▸ **Selected extract**
*** Begin section ***
Half of girls under 11 years old in Indonesia are circumcised, according to the latest finding by UNICEF, raising awareness and calls for bans on female genital mutilation (FGM) practices in the worldâs most populous Muslim majority country
Half of girls under 11 years old in Indonesia are circumcised, according to the latest finding by UNICEF, raising awareness and calls for bans on female genital mutilation (FGM) practices in the world's most populous Muslim majority country.
It is the first time the global report has included Indonesia on the list, but the country ' combined with Egypt and Ethiopia ' accounts for half of 200 million girls and women in 30 countries that have undergone FGM, the study reveals.
The inclusion of Indonesia on the list, published on Friday, has raised the tally from 130 million circumcised girls and women in 29 countries estimated in 2014, albeit the study claimed that the prevalence of FGM has fallen significantly.
According to the data, 14-year-old girls and below represent 44 million of those who have been cut, and Indonesia is among the three countries with the highest prevalence of FGM among this age group, along with Gambia and Mauritania.
UNICEF Indonesia spokeswoman Kinanti Pinta Karana said the survey indicated that 13.4 million Indonesian girls aged 11 and below might have undergone FGM.
She said the government's involvement in the global report was a good sign of increasing awareness of the practice, which is illegal and deemed a violation of human rights in several countries.
*** End section ***
Saved entries
*** Begin section ***
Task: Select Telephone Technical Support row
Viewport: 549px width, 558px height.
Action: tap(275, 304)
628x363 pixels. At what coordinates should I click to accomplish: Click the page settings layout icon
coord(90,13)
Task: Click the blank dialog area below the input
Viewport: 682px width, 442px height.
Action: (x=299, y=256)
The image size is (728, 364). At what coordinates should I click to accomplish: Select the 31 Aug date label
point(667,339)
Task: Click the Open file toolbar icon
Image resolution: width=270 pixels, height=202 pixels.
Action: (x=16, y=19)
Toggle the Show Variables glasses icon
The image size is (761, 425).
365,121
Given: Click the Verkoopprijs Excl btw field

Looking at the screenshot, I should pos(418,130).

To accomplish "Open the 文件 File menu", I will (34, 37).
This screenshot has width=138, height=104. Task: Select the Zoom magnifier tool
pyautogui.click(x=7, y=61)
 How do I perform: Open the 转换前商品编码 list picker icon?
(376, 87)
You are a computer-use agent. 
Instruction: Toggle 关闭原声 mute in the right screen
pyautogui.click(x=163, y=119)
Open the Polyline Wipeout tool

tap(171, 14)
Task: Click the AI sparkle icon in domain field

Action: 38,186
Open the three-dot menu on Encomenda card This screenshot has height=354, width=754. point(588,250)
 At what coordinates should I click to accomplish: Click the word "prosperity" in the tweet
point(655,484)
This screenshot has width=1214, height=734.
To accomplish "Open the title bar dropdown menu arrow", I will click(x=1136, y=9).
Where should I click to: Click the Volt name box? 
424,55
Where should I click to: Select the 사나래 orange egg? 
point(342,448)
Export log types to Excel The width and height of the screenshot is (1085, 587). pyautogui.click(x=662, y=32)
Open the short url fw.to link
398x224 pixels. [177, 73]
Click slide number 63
*** End section ***
▸ **What to do**
A. Name every country mentioned in the report on female genital mutilation in Indonesia.
B. Carry on the report on female genital mutilation in Indonesia, starting after its final sentence.

▸ **Per-task answers**
A. Indonesia, Egypt, Ethiopia, Gambia, Mauritania

B.
'This is a significant step toward eradicating the practice because data collection is critical to increase understanding of FGM and what leads to its decline or vice versa,' she said.
UNICEF data said prevalence of FGM in Indonesia was generally high in every province, with only Papua, East Nusa Tenggara and Bali recording one-digit percentages of circumcised girls in their respective populations. The practice is common in Jakarta, which is among the 10 provinces with the highest percentage of circumcised girls aged 11 and below, at 68.1 percent.
FGM in Indonesia is strongly related to culture and religion. In Gorontalo, girls are circumcised before their third birthday in a traditional ceremony called mongubingu, as proof of their compliance to Islam.
Indonesian authorities tried to ban FGM 10 years ago, but the Indonesian Ulema Council (MUI) issued a fatwa saying that female circumcision was part of religious practice.
In response, the Health Ministry softened its stance, issuing regulations that said the practice should only be done by medical professionals in a noninvasive way that did not injure girls and women. However, in 2013, the ministry revoked its regulations on female circumcision.
The ministry's director general of mother and child health and nutrition supervision, Anung Sugihantono, said the government did not acknowledge female genital mutilation as a medical practice.
The reasoning behind it is that the government acknowledges female circumcision only as a part of Indonesian culture, according to him. The government's definition of female circumcision was 'an act of scratching the skin that covers the front of the clitoris without injuring the clitoris'.
National Commission on Violence Against Women (Komnas Perempuan) vice chairwoman Budi Wahyuni said her commission saw the practice as sexual violence toward children and called on the government to be more consistent in regulating FGM.
Budi said they could limit the ability to orgasm, thus it was vital for individuals to gain a thorough understanding of genital cutting before undergoing a procedure.
'With no sanctions and no visible harms, parents will opt to circumcise their daughters so that they can grow up as a sholihah [pious woman],' she explained.